- Born: Peter John Welding November 15, 1935 Philadelphia, U.S.
- Died: November 17, 1995 (aged 60) Rancho Cucamonga, California, U.S.
- Occupations: Historian, archivist and record producer

= Pete Welding =

American record producer (1935–1995)

Peter John Welding (November 15, 1935 – November 17, 1995) was an American historian, archivist, and record producer specializing in jazz and blues.

Born in Philadelphia, United States, Welding worked as a journalist for DownBeat magazine and occasionally freelanced for other publications including Rolling Stone. In 1962, he moved to Chicago and, inspired by Bob Koester at Delmark Records, founded Testament Records in 1963 to issue recordings of blues and black folk song.

As a producer with credits encompassing Blind Connie Williams, Big Joe Williams, Robert Nighthawk, Peg Leg Howell, Doctor Ross, Mississippi Fred McDowell, J. B. Hutto, Bo Diddley, Otis Spann, Jean-Luc Ponty, Charlie Musselwhite, The Jazz Crusaders and Johnny Shines, Welding was known for discovering talent in unusual places. In 1961, while doing research for a prospective album on Philadelphia street singers, he was approached by Herb Gart, who found blues singer Doug Quattlebaum "driving a "Mister Softee" ice cream truck — with his guitar plugged into the truck's amplification system, entertaining the kids with his blues!", resulting in an album financed by Moe of Manny, Moe and Jack (Pep Boys) eventually titled Softee Man Blues. Notably, he co-produced Quicksilver Messenger Service's debut album with Nick Gravenites and Harvey Brooks in 1968.

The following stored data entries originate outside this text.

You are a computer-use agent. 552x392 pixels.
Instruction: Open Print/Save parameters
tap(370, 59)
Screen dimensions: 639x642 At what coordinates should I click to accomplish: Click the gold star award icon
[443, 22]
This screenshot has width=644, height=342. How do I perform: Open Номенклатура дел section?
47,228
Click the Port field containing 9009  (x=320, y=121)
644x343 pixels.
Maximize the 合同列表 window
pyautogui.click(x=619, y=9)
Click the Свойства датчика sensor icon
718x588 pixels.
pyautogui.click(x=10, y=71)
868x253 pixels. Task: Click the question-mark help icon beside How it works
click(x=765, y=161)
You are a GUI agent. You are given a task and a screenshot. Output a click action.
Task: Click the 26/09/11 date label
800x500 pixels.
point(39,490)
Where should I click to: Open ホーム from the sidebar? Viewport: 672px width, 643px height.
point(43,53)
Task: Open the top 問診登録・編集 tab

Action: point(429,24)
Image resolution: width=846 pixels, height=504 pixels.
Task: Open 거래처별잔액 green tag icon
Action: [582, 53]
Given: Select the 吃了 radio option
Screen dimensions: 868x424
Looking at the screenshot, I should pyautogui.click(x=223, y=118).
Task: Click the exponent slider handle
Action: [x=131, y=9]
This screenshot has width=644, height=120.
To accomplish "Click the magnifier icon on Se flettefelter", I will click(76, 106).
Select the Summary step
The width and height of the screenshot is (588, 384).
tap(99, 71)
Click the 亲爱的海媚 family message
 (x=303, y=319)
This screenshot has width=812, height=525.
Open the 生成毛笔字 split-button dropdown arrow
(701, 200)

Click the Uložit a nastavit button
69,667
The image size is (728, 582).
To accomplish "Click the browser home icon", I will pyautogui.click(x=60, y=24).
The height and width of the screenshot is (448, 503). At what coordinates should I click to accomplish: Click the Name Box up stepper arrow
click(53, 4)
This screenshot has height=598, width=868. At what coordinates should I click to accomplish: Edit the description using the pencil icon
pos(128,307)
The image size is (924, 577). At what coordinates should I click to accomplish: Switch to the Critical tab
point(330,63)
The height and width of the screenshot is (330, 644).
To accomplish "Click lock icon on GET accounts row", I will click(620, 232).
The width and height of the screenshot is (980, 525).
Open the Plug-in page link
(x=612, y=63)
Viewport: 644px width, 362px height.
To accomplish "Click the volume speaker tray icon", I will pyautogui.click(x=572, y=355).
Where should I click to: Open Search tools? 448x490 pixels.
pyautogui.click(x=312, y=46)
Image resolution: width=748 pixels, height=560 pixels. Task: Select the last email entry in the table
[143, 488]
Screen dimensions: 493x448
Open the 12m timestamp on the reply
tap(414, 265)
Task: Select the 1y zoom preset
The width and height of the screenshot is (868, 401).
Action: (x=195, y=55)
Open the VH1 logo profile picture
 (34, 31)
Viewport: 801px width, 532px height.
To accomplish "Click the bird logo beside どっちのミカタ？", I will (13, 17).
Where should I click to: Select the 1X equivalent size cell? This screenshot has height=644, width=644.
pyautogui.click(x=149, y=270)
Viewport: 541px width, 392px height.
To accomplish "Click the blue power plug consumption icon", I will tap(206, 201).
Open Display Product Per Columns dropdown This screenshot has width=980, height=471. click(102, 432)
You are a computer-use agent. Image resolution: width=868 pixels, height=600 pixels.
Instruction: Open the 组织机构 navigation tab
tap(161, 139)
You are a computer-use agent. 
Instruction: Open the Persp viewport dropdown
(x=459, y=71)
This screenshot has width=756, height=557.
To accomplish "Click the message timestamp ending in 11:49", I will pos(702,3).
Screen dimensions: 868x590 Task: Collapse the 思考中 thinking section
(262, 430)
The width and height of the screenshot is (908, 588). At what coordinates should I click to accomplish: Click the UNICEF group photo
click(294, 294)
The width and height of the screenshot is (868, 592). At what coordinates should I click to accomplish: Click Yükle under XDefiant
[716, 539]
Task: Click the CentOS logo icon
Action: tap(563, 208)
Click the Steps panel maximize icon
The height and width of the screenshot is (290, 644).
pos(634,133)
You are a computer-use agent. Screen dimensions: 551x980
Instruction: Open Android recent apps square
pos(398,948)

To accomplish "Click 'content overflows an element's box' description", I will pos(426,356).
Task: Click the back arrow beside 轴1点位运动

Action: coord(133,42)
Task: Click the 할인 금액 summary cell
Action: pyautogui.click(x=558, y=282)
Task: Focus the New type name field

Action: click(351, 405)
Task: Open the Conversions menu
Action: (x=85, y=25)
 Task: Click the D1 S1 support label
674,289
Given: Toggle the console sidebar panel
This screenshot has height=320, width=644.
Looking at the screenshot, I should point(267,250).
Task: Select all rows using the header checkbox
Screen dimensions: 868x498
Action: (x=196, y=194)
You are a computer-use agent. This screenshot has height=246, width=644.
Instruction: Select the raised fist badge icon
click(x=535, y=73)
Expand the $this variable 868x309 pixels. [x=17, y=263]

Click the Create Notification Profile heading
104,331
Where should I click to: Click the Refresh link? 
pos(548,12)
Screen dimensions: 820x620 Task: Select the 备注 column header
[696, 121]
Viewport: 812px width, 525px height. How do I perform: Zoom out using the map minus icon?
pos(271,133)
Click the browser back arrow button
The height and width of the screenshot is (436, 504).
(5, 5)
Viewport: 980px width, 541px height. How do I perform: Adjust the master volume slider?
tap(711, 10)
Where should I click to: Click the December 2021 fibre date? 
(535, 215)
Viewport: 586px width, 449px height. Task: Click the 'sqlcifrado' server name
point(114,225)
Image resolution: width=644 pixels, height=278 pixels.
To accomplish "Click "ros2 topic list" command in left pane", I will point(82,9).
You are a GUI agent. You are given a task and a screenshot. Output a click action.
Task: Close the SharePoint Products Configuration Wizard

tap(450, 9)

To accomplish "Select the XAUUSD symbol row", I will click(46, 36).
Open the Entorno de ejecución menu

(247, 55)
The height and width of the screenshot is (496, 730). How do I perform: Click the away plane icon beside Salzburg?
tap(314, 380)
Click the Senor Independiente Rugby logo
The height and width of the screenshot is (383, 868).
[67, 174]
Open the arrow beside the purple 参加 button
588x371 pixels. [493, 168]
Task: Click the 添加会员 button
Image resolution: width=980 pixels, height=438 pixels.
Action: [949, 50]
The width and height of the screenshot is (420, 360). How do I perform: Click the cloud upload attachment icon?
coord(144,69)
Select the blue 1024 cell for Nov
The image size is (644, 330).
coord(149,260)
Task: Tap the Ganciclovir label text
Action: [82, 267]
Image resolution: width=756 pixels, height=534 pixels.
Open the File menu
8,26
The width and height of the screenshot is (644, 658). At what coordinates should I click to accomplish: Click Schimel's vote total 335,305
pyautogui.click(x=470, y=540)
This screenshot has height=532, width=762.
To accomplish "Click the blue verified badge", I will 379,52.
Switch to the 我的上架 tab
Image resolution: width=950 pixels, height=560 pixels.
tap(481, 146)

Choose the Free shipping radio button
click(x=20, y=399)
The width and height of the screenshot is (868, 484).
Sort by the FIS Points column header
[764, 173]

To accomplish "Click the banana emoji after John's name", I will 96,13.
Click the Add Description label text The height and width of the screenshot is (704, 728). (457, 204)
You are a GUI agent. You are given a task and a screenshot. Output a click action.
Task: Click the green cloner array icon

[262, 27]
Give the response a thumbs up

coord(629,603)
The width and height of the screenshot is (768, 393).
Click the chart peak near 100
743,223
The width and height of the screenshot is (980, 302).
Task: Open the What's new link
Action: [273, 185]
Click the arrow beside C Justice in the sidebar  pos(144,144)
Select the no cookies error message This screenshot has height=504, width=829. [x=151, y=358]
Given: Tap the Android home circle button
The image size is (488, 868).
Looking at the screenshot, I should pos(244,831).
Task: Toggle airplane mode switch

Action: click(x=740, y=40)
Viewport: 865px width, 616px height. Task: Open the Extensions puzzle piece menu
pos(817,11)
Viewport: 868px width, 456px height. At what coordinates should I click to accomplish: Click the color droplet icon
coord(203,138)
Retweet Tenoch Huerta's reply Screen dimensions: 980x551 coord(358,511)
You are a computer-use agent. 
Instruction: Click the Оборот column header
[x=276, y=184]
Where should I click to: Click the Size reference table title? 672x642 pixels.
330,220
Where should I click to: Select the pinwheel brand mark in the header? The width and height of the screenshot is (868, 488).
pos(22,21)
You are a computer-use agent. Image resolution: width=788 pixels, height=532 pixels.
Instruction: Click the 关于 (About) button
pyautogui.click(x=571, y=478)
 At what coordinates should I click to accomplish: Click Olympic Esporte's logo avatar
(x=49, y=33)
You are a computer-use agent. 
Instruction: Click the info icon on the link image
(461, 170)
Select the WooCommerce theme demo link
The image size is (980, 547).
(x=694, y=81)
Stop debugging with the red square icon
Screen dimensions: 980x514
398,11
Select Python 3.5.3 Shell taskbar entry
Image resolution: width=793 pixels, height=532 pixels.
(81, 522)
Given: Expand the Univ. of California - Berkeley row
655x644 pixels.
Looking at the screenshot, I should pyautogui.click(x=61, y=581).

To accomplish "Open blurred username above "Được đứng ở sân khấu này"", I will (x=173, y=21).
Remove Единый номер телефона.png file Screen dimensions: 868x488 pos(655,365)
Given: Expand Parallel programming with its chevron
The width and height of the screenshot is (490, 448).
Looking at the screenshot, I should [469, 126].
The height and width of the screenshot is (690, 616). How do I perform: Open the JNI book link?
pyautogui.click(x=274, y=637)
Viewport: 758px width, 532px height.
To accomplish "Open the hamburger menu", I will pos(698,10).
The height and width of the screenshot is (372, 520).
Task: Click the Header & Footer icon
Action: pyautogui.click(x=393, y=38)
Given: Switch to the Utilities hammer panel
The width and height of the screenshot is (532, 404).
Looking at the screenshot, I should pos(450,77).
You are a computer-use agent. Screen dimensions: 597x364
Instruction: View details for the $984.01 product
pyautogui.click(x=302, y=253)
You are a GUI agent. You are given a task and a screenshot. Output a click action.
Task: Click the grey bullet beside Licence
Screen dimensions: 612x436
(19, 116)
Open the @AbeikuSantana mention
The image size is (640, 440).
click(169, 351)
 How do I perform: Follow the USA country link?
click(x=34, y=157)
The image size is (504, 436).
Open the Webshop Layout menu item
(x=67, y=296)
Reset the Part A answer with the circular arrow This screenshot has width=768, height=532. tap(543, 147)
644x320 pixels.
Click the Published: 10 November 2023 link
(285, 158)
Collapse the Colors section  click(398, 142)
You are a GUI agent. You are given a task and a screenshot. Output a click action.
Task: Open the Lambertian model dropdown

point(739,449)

In 1993, Welding was nominated for a Grammy Award with Lawrence Cohn for the liner notes to Roots 'n' Blues the Retrospective (1925–1950) (various artists). Cohn and Welding also produced Leadbelly (Live in Concert), nominated for a Grammy in 1973.

Photographer Raeburn Flerlage, who worked closely with Welding on DownBeat, remembered Welding as unassuming but assertive, with a formidable vocabulary and an "outlandish" sense of humor.

Welding also contributed sleeve notes to a wide variety of albums, including much of Frank Sinatra's output for Capitol Records. Welding died, at the age of 60, following a heart attack at his home in Rancho Cucamonga, California, on November 17, 1995. He was posthumously inducted to the Blues Hall of Fame in 1996.